I sent my best friend a message about how worried I am about entering some kind of second adolescence. I'm starting to get boy-crazy again, which would maybe be cute if I was 12, but it's not such a good color on a 30-year-old. It's hard to not get swept away by how intense everything is when you are through the most painful part of a breakup, and past the usual rebounding that leads you to make questionable decisions, when your brain is just running a constant scroll of "sexsexsexsexsex" and suddenly, every other guy you meet looks like the hottest motherfucker you have ever seen. It's rough trying to just be a normal person when your hormones take control of your actions and you realize you're just an animal, and a really gross, awkward one at that. I told about how trouble I was having just trying to talk to a guy I met the other night because he is so good-looking and I am like a newly-molted cicada right now, emerging with wet wings and no idea how to do anything other than swarm. She replies by saying that she thinks the guy in question is single, and immediately I kind of deflate. Great, I think, he's single. It doesn't make a difference, because he is too attractive for me.
All of what little swagger I had has gone out of me during the past few weeks and I feel like I am already starting to decay, melodramatic as that sounds. In creating the Greek yogurt of my single self, I feel like I have already consumed the good part and now all I am left with is acid whey. What it keeps coming down to is what I think I deserve, or rather, what I don't deserve. I see this ridiculously attractive man and think dangerously hopeful thoughts until I realize that he is up here, and I am down here. I am always waiting for someone to point out that I'm not pretty enough, and not only that but that I'm not cool enough or smart enough or any other thing enough. I look at myself and just think, "Don't even try. You deserve nothing."
I don't know what I deserve. I keep wondering how in the world anyone could ever even like me. Despite what a lot of people say to my face, and I try to tell myself, about my ex and how much "better" I can do, I'm hung up on how disproportionate our levels of attractiveness were. He was too good-looking for me, and he knew it because I told him. I never got over that. I can lie to myself and think that he was my floor, but really, he was my ceiling, and I think everyone else knows it, too. For how much I bitch about his remarks about this same topic when we were together, at least he didn't lie to me. He told me that I was pretty, but not as pretty as other girls, and maybe that should just be enough. I know I flip-flop on this subject a lot, but there is such a fine line between having confidence and being blind, just as there is a fine line between being realistic and having body dysmorphia. It is hard to accurately assess yourself.

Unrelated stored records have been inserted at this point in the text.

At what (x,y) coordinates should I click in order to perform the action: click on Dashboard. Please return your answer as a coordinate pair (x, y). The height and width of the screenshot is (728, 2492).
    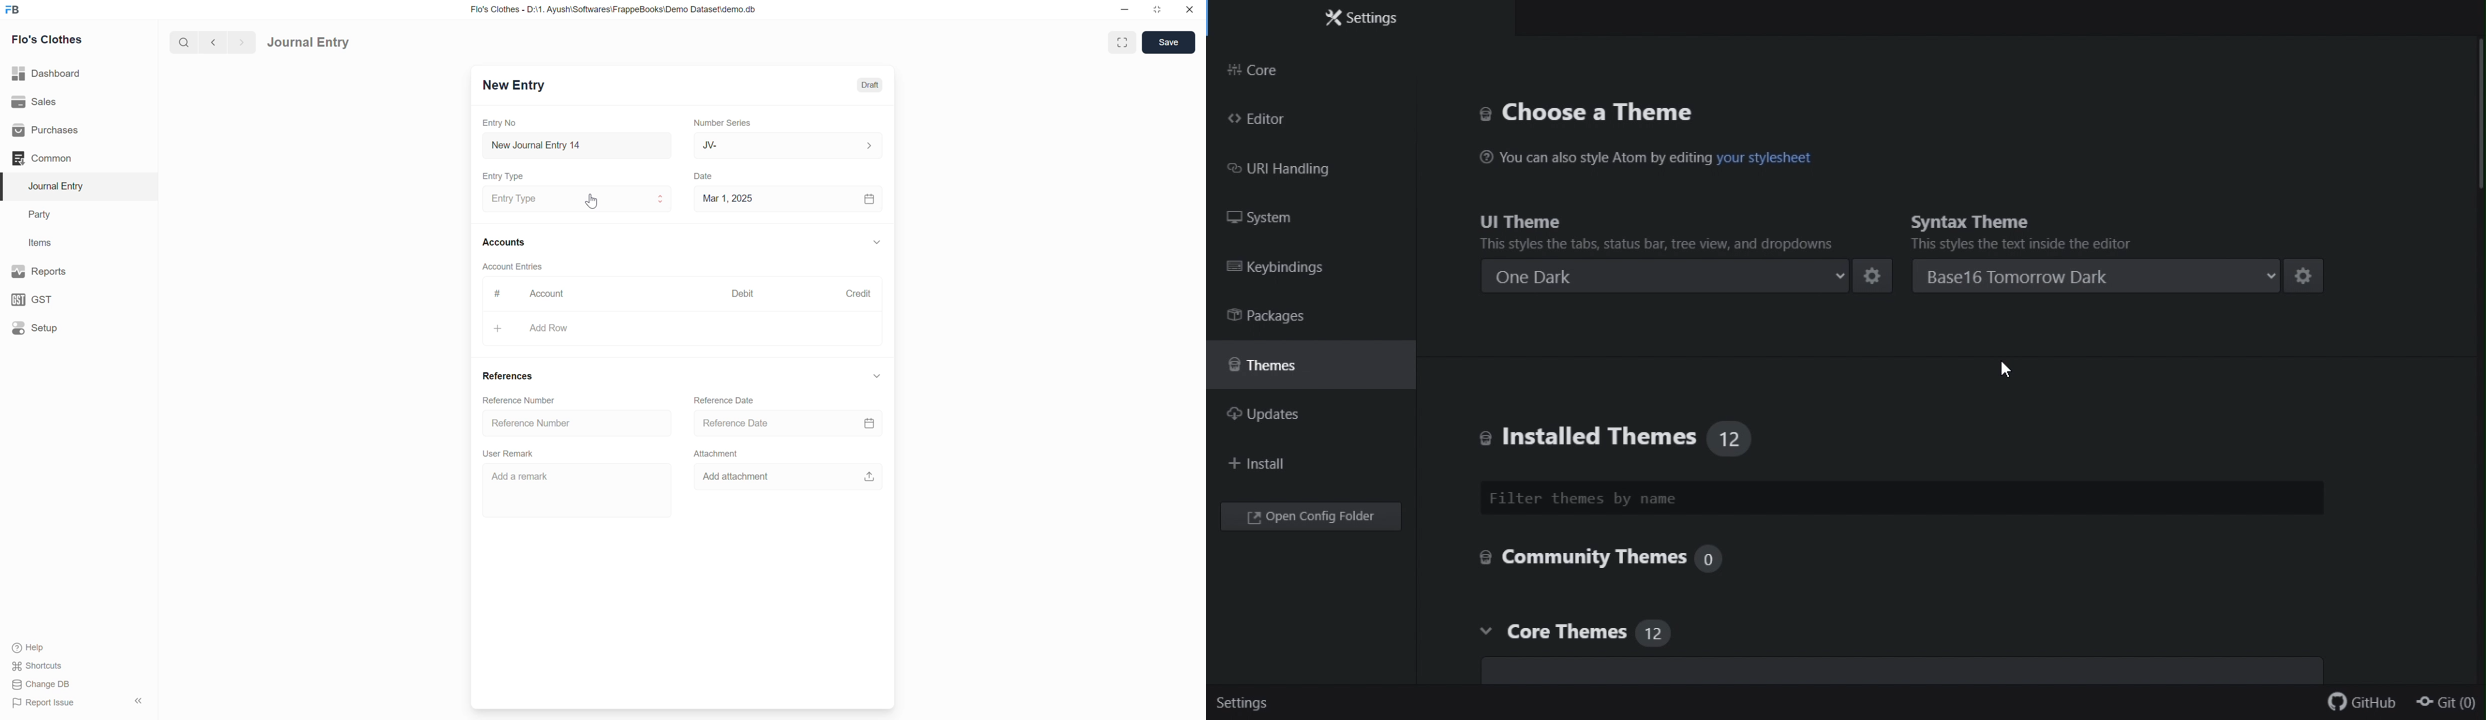
    Looking at the image, I should click on (47, 73).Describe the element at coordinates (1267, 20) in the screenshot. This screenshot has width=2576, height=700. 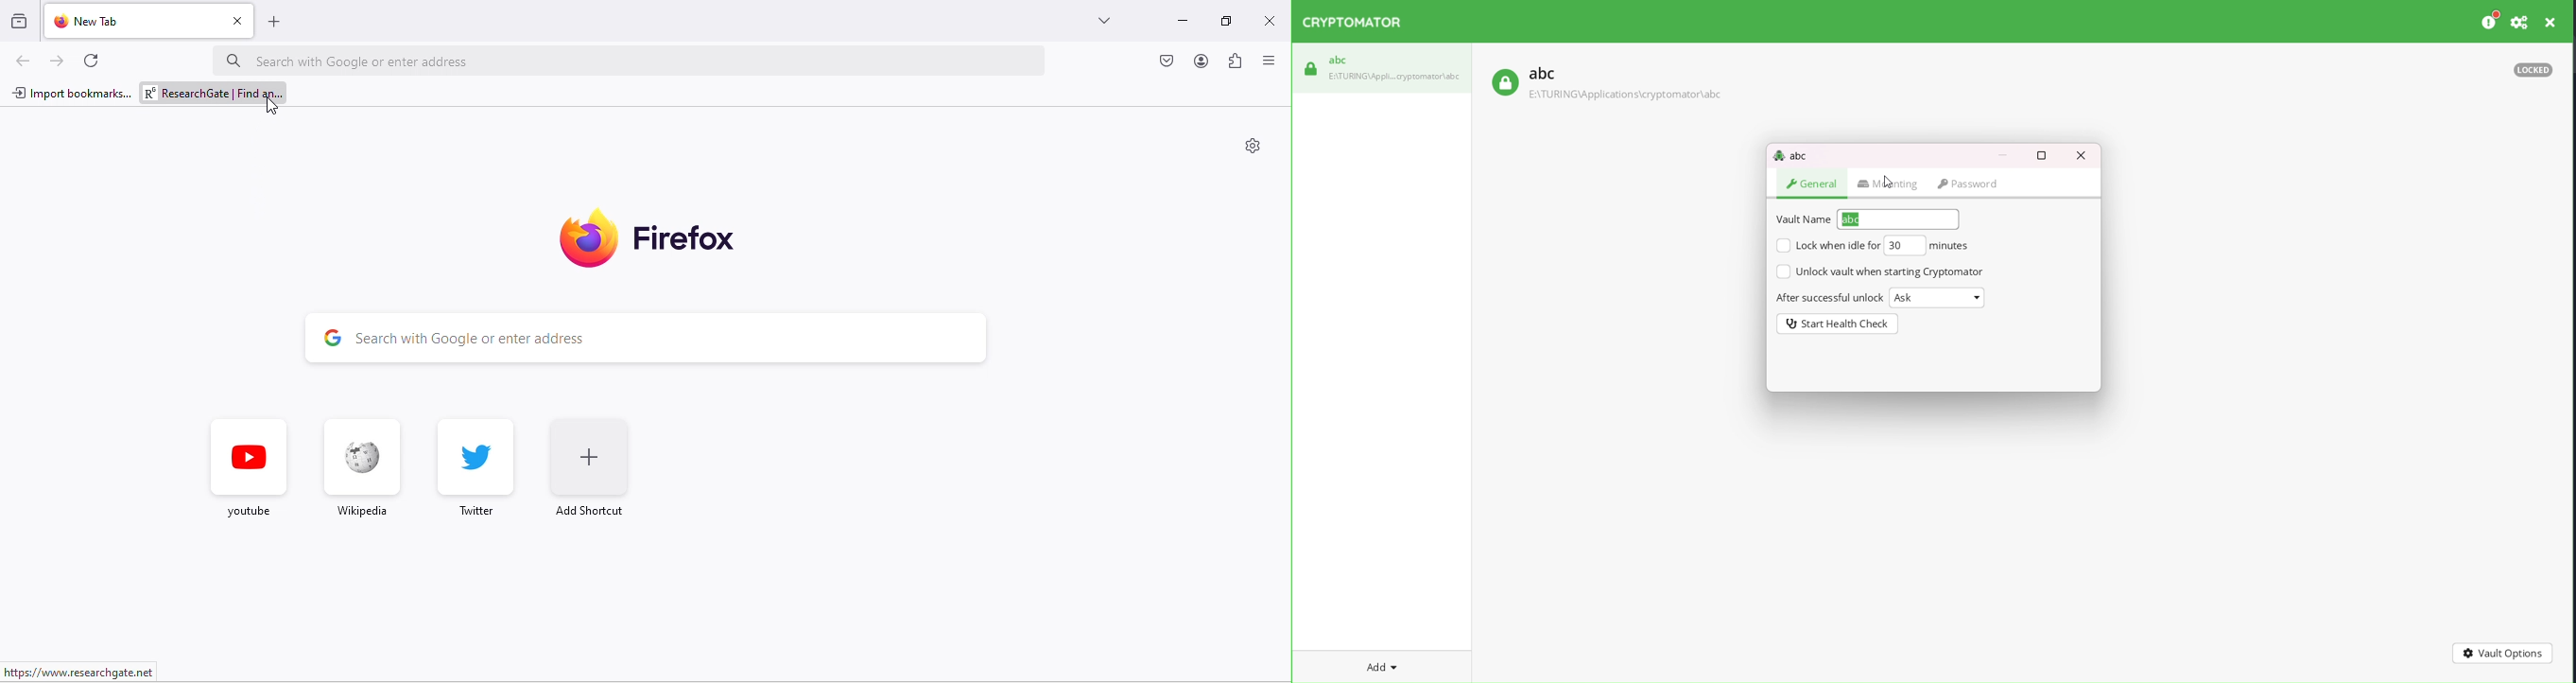
I see `close` at that location. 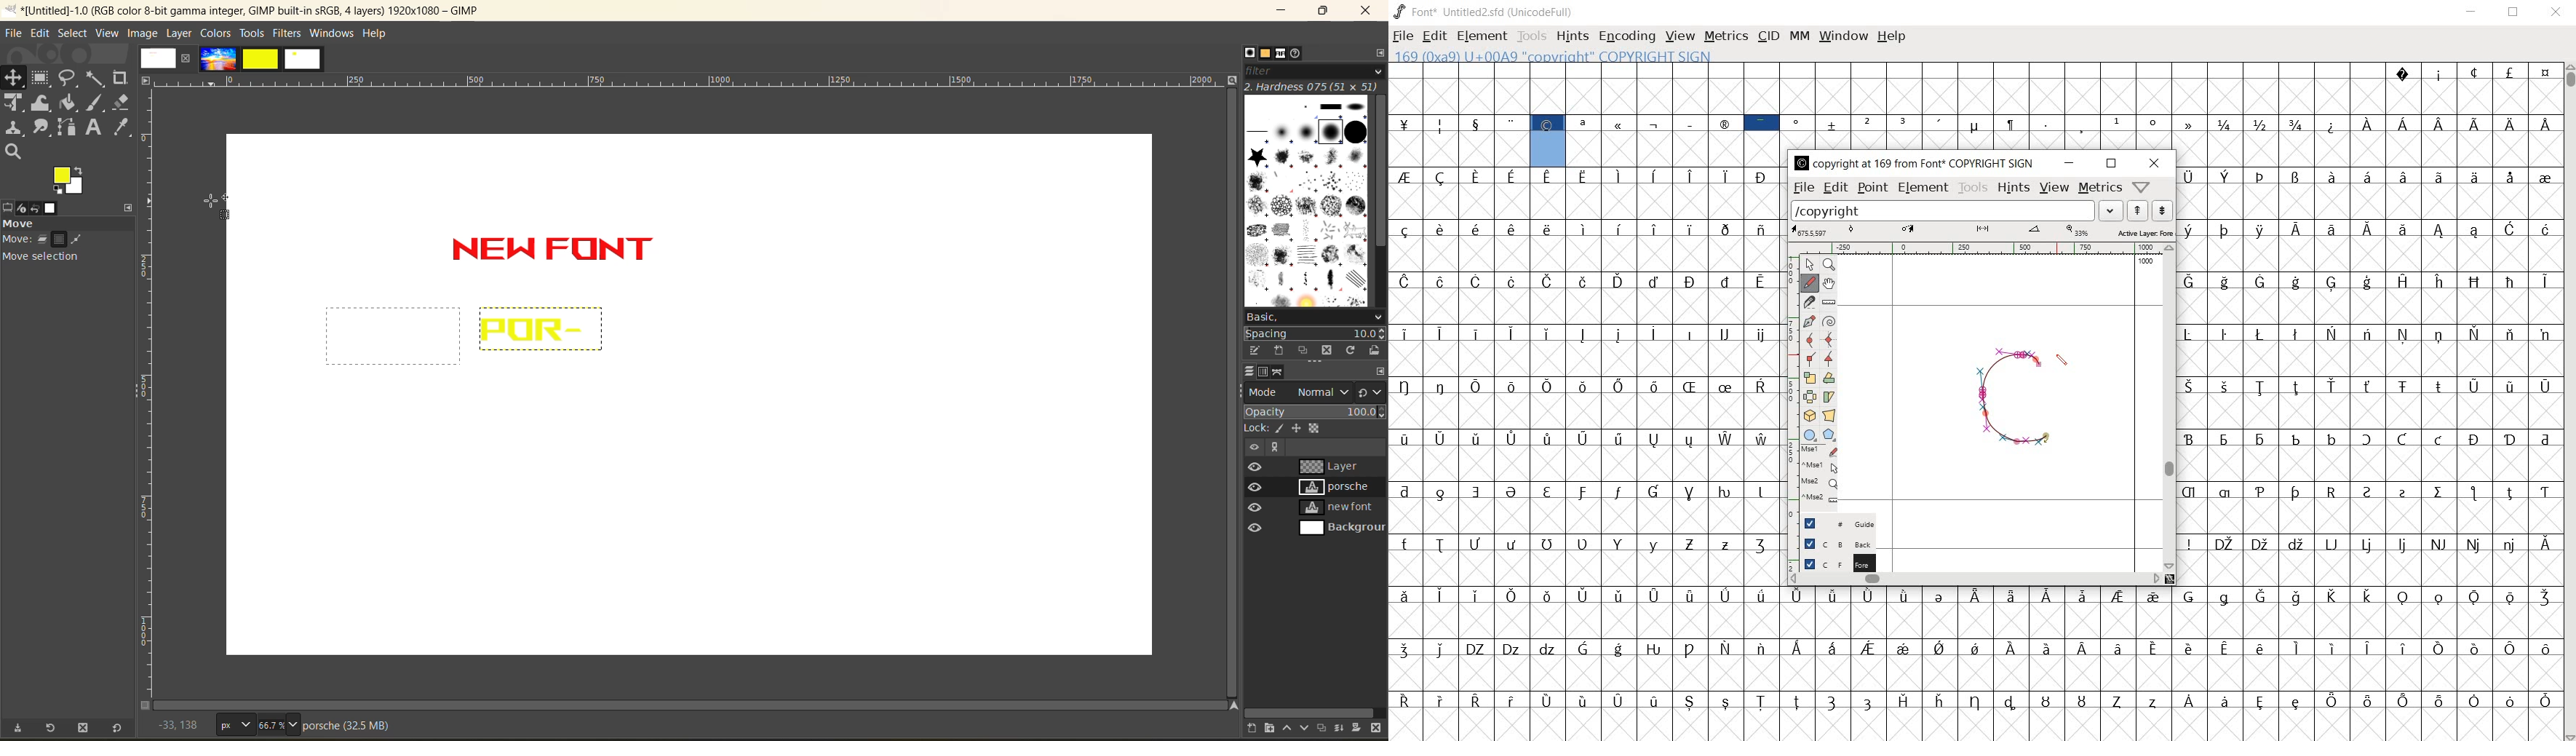 I want to click on POINTER, so click(x=1809, y=263). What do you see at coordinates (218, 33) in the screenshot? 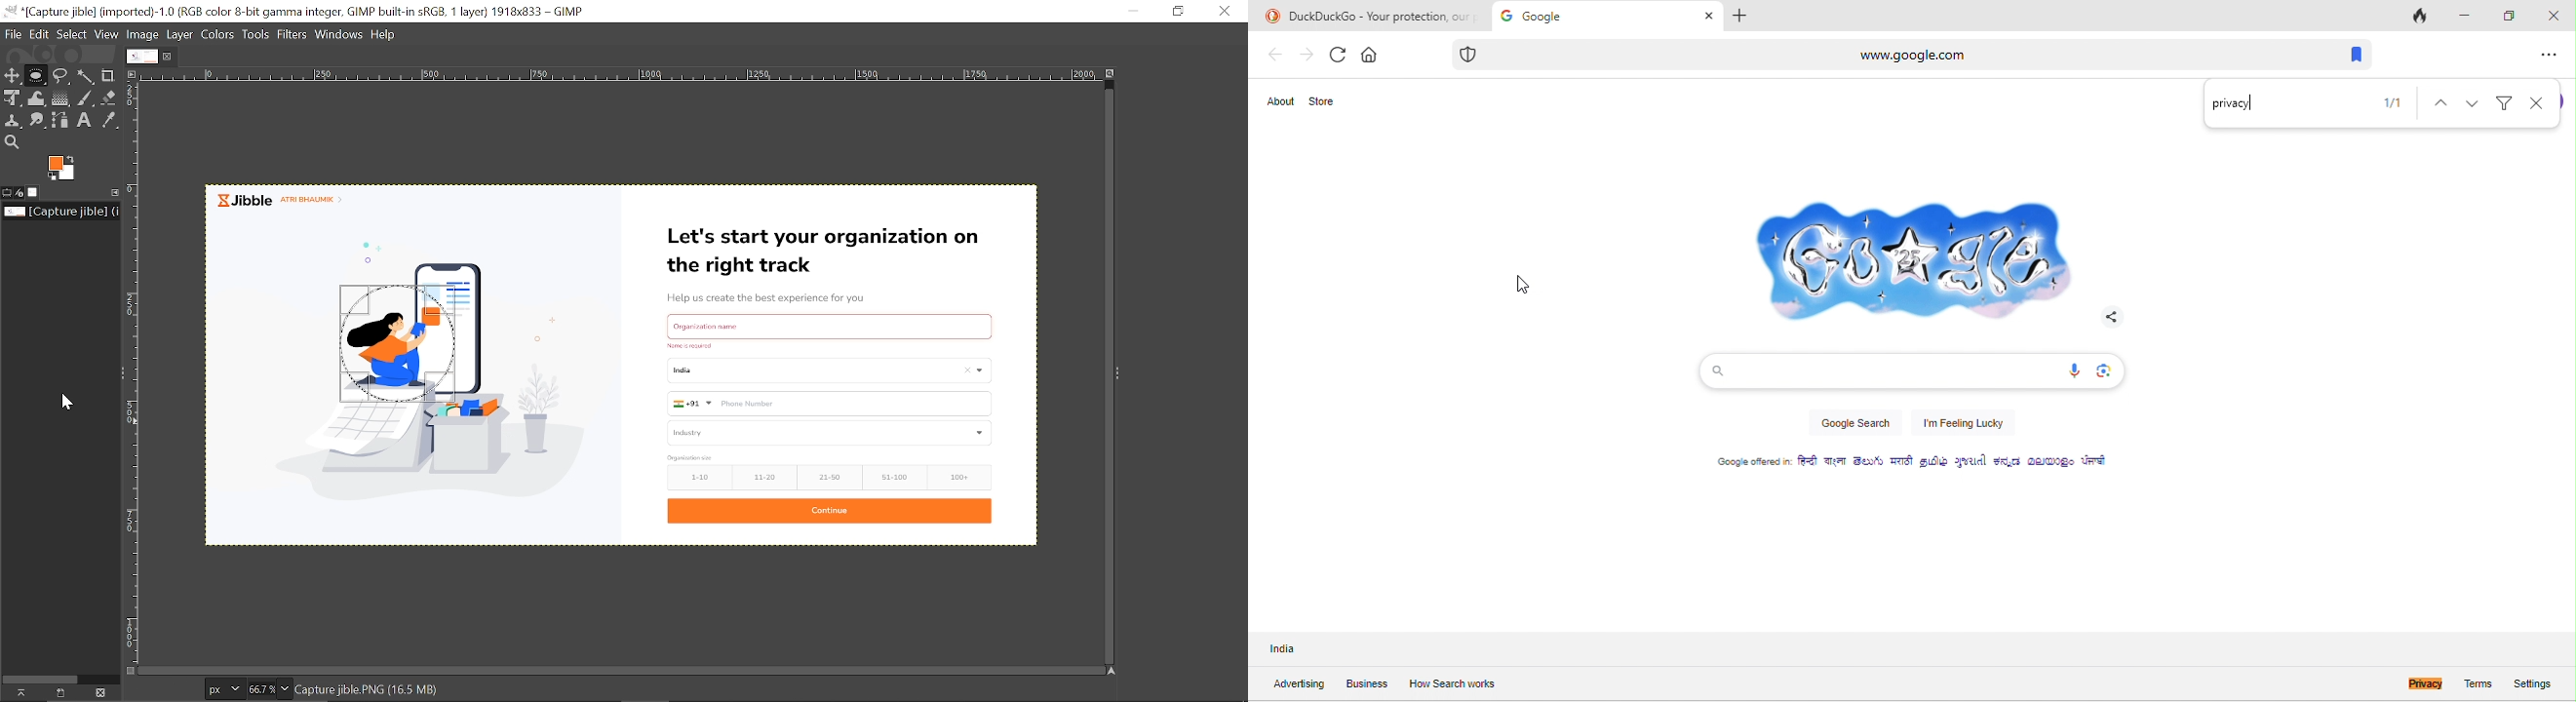
I see `Colors` at bounding box center [218, 33].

Maybe in that whole time with my ex, I was getting what I deserved, because he told me the truth. When I got fat, he told me I got fat. When I didn't look good in something, he told me I didn't look good in it. On the other hand, once I lost the weight after we split up, he noticed, and he told me, and if I looked really awesome in something, he noticed that, too. It wasn't all just harsh truths with him. He was a lot of things, but he was not a liar. Say what you will about how you should treat someone you love, but at least he prepared me to just be realistic about myself. I know I'm not going to spark the interest of the ridiculously handsome man, that the best I can ask is that I get to make small talk with him for a few minutes and just know he exists.